2.2.4 Authentication Sets

The Authentication Set represents FW_AUTH_SET structures (as defined in [MS-FASP] section 2.2.64). These objects are encoded under the Software\Policies\Microsoft\WindowsFirewall\Phase1AuthenticationSets key or the Software\Policies\Microsoft\WindowsFirewall\Phase2AuthenticationSets key. Authentication sets stored on the Software\Policies\Microsoft\WindowsFirewall\Phase1AuthenticationSets key represent those that have a value of FW_IPSEC_PHASE_1 (as defined in [MS-FASP] section 2.2.49) in the IpSecPhase field of the FW_AUTH_SET structure.

Authentication sets stored on the Software\Policies\Microsoft\WindowsFirewall\Phase2AuthenticationSets key represent those that have a value of FW_IPSEC_PHASE_2 (as defined in [MS-FASP] section 2.2.49) in the IpSecPhase field of the FW_AUTH_SET structure. Each key under these two authentication set keys represents a unique authentication set object, and the name of each key represents the value of the wszSetId field of the FW_AUTH_SET structure. Registry keys and values under each of these authentication set keys are described in the following sections. The semantic checks specified in [MS-FASP] section 2.2.64 are also applicable to the authentication sets described in this section after following the mapping of the following registry values and tokens.

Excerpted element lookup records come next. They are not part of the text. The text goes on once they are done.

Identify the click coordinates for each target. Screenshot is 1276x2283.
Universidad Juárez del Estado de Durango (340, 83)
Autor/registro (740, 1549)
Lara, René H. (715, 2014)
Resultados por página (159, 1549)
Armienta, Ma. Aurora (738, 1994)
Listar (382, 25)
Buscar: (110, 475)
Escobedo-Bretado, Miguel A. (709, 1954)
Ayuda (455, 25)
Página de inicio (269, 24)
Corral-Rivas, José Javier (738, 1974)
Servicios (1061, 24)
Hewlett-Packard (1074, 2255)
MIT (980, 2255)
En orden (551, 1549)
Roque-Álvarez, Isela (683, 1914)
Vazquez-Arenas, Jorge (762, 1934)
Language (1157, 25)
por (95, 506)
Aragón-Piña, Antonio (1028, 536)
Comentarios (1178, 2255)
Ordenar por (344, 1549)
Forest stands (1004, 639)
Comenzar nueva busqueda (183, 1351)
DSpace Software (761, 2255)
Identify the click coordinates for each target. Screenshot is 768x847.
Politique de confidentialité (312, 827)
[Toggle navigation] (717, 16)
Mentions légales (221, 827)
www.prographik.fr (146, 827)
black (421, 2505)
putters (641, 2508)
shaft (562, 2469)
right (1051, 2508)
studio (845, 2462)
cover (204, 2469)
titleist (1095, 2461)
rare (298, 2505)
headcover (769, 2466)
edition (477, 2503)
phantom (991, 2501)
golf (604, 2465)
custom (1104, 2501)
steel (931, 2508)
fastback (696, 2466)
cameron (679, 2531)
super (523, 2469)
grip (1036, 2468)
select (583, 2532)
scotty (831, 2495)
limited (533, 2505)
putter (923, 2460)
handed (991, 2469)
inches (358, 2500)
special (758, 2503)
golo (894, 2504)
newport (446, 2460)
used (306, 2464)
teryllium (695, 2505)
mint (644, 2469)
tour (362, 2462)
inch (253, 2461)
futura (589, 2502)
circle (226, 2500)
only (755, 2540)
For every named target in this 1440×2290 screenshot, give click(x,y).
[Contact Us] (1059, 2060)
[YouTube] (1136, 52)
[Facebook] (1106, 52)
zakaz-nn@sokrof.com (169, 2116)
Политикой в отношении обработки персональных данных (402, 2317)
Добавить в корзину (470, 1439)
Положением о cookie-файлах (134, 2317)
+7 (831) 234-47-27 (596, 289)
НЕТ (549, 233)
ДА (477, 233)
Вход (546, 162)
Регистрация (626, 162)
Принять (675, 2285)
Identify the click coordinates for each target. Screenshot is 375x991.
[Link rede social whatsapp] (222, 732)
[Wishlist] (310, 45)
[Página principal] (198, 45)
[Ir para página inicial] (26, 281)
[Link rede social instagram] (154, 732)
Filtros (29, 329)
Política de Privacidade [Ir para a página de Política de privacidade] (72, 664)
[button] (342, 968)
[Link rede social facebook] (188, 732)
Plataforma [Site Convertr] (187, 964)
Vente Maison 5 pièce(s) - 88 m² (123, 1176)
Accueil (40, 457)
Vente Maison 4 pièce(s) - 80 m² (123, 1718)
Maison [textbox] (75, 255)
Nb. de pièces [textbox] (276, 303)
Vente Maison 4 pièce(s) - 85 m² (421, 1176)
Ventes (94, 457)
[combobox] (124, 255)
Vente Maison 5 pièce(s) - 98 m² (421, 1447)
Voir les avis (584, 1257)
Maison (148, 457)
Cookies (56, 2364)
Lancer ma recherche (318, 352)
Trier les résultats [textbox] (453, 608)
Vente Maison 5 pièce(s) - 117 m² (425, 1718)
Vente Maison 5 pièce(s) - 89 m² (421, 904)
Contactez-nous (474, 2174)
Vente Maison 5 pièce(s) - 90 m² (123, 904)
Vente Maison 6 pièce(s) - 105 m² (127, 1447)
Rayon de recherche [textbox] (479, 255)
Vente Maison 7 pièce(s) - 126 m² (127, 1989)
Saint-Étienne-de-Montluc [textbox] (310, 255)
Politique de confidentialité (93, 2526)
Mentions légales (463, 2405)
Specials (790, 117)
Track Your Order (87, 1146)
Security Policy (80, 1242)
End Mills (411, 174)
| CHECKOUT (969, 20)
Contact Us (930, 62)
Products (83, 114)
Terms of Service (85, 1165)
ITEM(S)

The Software\Policies\Microsoft\WindowsFirewall\Phase1AuthenticationSet\{E5A5D32A-4BCE-4E4D-B07F-4AB1BA7E5FE3} and the Software\Policies\Microsoft\WindowsFirewall\Phase2AuthenticationSet\{E5A5D32A-4BCE-4E4D-B07F-4AB1BA7E5FE4} keys MUST NOT exist. Hence phase 1 set with a set Id equal to {E5A5D32A-4BCE-4E4D-B07F-4AB1BA7E5FE3} and phase 2 sets with a set id equal to {E5A5D32A-4BCE-4E4D-B07F-4AB1BA7E5FE4} MUST rename their Ids when encoded through this protocol. The original set id value of this set MUST be written to the following two corresponding registry values, which clients of this protocol will use to rename the sets back:

Keys: Software\Policies\Microsoft\WindowsFirewall\Phase1AuthenticationSet

Value: "{E5A5D32A-4BCE-4E4D-B07F-4AB1BA7E5FE3}"

Type: REG_SZ.

Size: Equal to size of the Data field.

Data: this value encodes a Unicode string containing the set id value to which a phase 1 set with an original set id of "{E5A5D32A-4BCE-4E4D-B07F-4AB1BA7E5FE3}" had to rename itself.

Keys: Software\Policies\Microsoft\WindowsFirewall\Phase2AuthenticationSet

Value: "{E5A5D32A-4BCE-4E4D-B07F-4AB1BA7E5FE4}"

Type: REG_SZ.

Size: Equal to size of the Data field.

Data: this value encodes a Unicode string containing the set id value to which a phase 2 set with an original set id of "{E5A5D32A-4BCE-4E4D-B07F-4AB1BA7E5FE4}" had to rename itself to.